There is one rule that our parents always say to us – we shouldn’t sit too close when watching a TV set. We know the drill, “you could get cross-eyed”, “those cartoons will ruin your eyesight” and the all-time favorite, “you will go blind!”. Soon, warning the children get when they sit much too close to the TV will be irrelevant as a new device will attack their good eyesight more viciously. Yes, the impressive Google Glass will soon be available in many stores. Like many other tech companies, Google is working hard to make sure that its new product won’t ridiculously short shelf life. It will be a great niche or novelty product that Google could unleash confidently on the market.
The Mountain View-based company also needs to ship millions of the device to consumers to gather enough money to cover the expensive R&D and brings us other new products. The company has recently formed a partnership with the VSP Global which produces various lenses and frames. Not only that, Google is also planning to work with optometrists so they can integrate the impressive device with prescription lenses.

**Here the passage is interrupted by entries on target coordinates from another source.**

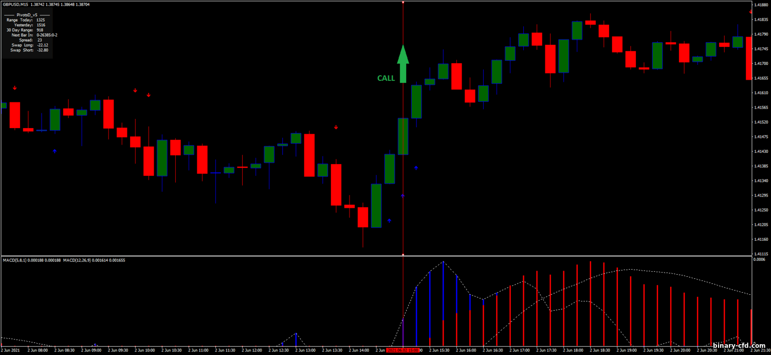Select blue up arrow right of vertical line

(x=416, y=168)
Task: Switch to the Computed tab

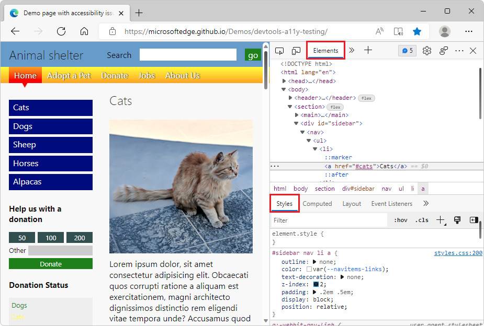Action: pos(317,203)
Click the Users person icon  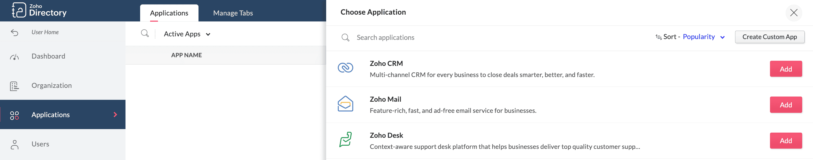coord(15,144)
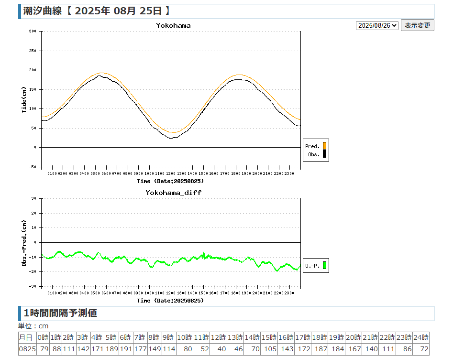453x357 pixels.
Task: Click the 12時 column header
Action: tap(219, 337)
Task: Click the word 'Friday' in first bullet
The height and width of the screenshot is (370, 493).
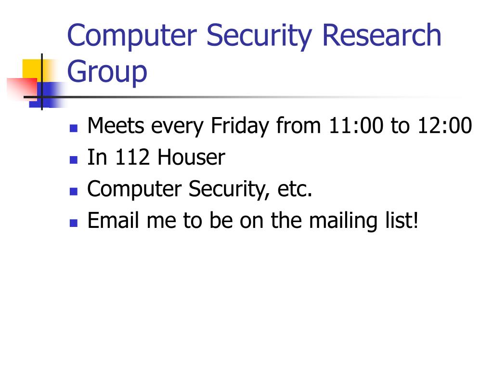Action: [240, 126]
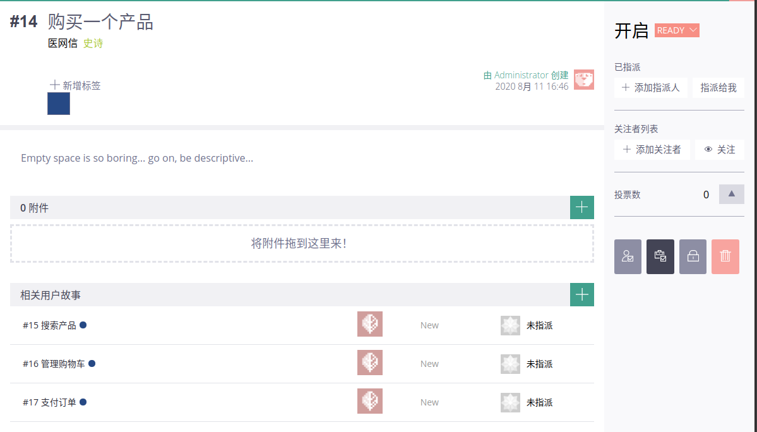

There are concerns that Google Glass would do bad things to our eyesight, the way Apple iPod have ruined our hearing. iPod and other MP3 players send music right into our ear canal and they are the reason why many teens and other young consumers are experiencing hearing degradation at the same rate with the elderly. With the iPod, teenagers have acquired some sense of freedom. Gone are the days when parents could warn them about consequences of listening to music at full volume.
Studies have shown us that in some communities up to 20 percent of teenagers suffer symptoms of hearing loss and this will continue to increase in coming years. The Journal of Pediatrics also reported than about 12.5 percent children and teenagers between the ages of 6 and 19 said that they suffered varying degree of hearing loss. The figures have really cropped up since the iPod and MP3 players became all the rage. The effects of the Walkman are less significant there are fewer songs inside a CD or cassette, so there were more intervals between the audio assaults on our ears.
Now, what a small screen placed less than an inch from our eyes could do?
There will always an issue of eye strain and Google Glass could have the potential of doing bad things to our eyesight like the way Apple iPod could to our hearing if they are cranked up all day to full volume. Very few experts touch on the possibility that wearing Google Glass may cause serious eyesight problems.